(Saved entries)
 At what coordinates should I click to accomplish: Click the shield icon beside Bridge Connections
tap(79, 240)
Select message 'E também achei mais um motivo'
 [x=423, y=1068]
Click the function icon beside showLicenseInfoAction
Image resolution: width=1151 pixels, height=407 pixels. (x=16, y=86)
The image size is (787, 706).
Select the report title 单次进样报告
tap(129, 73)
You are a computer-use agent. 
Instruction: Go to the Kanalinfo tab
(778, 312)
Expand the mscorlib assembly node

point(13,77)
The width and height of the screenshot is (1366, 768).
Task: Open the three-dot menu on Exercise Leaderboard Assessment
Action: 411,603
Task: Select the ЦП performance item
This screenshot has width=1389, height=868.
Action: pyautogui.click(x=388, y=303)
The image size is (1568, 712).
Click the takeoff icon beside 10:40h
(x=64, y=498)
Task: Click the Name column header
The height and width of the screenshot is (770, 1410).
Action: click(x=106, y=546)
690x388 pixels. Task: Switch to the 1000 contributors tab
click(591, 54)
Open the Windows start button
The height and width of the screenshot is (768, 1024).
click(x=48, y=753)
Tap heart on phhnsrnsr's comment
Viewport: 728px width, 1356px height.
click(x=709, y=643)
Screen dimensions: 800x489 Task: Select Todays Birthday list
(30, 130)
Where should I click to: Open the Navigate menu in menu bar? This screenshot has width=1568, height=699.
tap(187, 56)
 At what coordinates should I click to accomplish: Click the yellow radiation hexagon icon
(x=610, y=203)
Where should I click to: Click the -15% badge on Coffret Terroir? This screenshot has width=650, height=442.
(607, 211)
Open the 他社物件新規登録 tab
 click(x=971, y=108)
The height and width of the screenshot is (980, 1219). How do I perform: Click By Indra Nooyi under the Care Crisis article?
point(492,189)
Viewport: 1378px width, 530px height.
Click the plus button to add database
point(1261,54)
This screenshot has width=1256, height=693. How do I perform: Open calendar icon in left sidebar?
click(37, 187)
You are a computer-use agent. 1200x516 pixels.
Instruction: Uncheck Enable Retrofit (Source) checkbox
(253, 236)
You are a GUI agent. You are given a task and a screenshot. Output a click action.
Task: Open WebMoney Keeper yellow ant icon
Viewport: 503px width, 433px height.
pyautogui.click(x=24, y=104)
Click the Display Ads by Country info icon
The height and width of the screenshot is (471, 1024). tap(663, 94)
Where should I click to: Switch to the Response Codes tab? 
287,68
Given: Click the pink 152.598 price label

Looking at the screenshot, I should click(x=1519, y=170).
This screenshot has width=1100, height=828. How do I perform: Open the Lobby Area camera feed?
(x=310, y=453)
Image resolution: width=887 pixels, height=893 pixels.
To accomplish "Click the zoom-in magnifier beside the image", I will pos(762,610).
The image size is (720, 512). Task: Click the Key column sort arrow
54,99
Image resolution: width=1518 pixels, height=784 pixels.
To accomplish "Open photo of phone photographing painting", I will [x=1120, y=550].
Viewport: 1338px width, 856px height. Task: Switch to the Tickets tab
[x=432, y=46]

Task directions - Beginning with the first line and ending with the last, restate the data word for word.

Completed exercise -
 At what coordinates should I click to accomplish: Click the shield icon beside Bridge Connections
tap(79, 240)
Select message 'E também achei mais um motivo'
 [x=423, y=1068]
Click the function icon beside showLicenseInfoAction
Image resolution: width=1151 pixels, height=407 pixels. (x=16, y=86)
The image size is (787, 706).
Select the report title 单次进样报告
tap(129, 73)
You are a computer-use agent. 
Instruction: Go to the Kanalinfo tab
(778, 312)
Expand the mscorlib assembly node

point(13,77)
The width and height of the screenshot is (1366, 768).
Task: Open the three-dot menu on Exercise Leaderboard Assessment
Action: 411,603
Task: Select the ЦП performance item
This screenshot has width=1389, height=868.
Action: pyautogui.click(x=388, y=303)
The image size is (1568, 712).
Click the takeoff icon beside 10:40h
(x=64, y=498)
Task: Click the Name column header
The height and width of the screenshot is (770, 1410).
Action: click(x=106, y=546)
690x388 pixels. Task: Switch to the 1000 contributors tab
click(591, 54)
Open the Windows start button
The height and width of the screenshot is (768, 1024).
click(x=48, y=753)
Tap heart on phhnsrnsr's comment
Viewport: 728px width, 1356px height.
click(x=709, y=643)
Screen dimensions: 800x489 Task: Select Todays Birthday list
(30, 130)
Where should I click to: Open the Navigate menu in menu bar? This screenshot has width=1568, height=699.
tap(187, 56)
 At what coordinates should I click to accomplish: Click the yellow radiation hexagon icon
(x=610, y=203)
Where should I click to: Click the -15% badge on Coffret Terroir? This screenshot has width=650, height=442.
(607, 211)
Open the 他社物件新規登録 tab
 click(x=971, y=108)
The height and width of the screenshot is (980, 1219). How do I perform: Click By Indra Nooyi under the Care Crisis article?
point(492,189)
Viewport: 1378px width, 530px height.
Click the plus button to add database
point(1261,54)
This screenshot has width=1256, height=693. How do I perform: Open calendar icon in left sidebar?
click(37, 187)
You are a computer-use agent. 1200x516 pixels.
Instruction: Uncheck Enable Retrofit (Source) checkbox
(253, 236)
You are a GUI agent. You are given a task and a screenshot. Output a click action.
Task: Open WebMoney Keeper yellow ant icon
Viewport: 503px width, 433px height.
pyautogui.click(x=24, y=104)
Click the Display Ads by Country info icon
The height and width of the screenshot is (471, 1024). tap(663, 94)
Where should I click to: Switch to the Response Codes tab? 
287,68
Given: Click the pink 152.598 price label

Looking at the screenshot, I should click(x=1519, y=170).
This screenshot has width=1100, height=828. How do I perform: Open the Lobby Area camera feed?
(x=310, y=453)
Image resolution: width=887 pixels, height=893 pixels.
To accomplish "Click the zoom-in magnifier beside the image", I will pos(762,610).
The image size is (720, 512). Task: Click the Key column sort arrow
54,99
Image resolution: width=1518 pixels, height=784 pixels.
To accomplish "Open photo of phone photographing painting", I will [x=1120, y=550].
Viewport: 1338px width, 856px height. Task: Switch to the Tickets tab
[x=432, y=46]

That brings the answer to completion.